Pheasant veronique

Yield: 4 Servings

Measure Ingredient
2 Pheasants
Salt and pepper
3 ounces Butter
1 pint Chicken stock
1½ teaspoon To 2 ts arrowroot
8 ounces Seedless white grapes
4 tablespoons Double cream
1 teaspoon Lemon juice

Set oven at 350 or gas 4. Wipe the pheasants, season, and rub well all over with butter. Put a knob of butter inside each bird. Place the pheasants breast side down in deep pot roaster or flameproof casserole. Cover and cook with stock and buttered paper.

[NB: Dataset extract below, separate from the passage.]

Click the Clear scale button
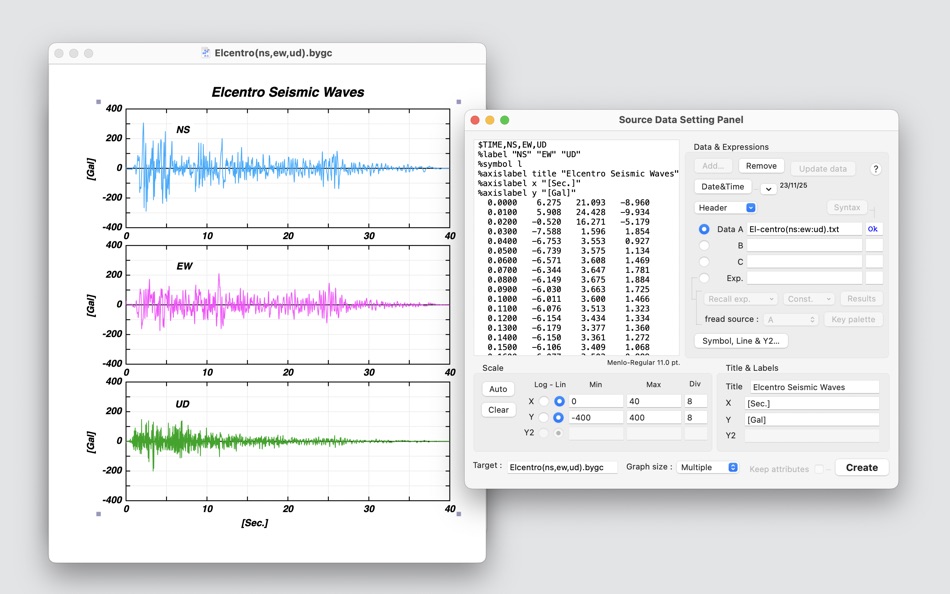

Cook for 1 to 1¼ hrs until tender turning the birds breast side up after 25 minutes. When cooked remove the pheasants and keep hot. Boil the remaining liquid to reduce a little and strain into a saucepan. Blend the arrowroot with a little water and then stir into the hot stock.

Bring to a boil and stir until sauce thickens and clears. Add the grapes, cream and lemon juice, then heat through without boiling.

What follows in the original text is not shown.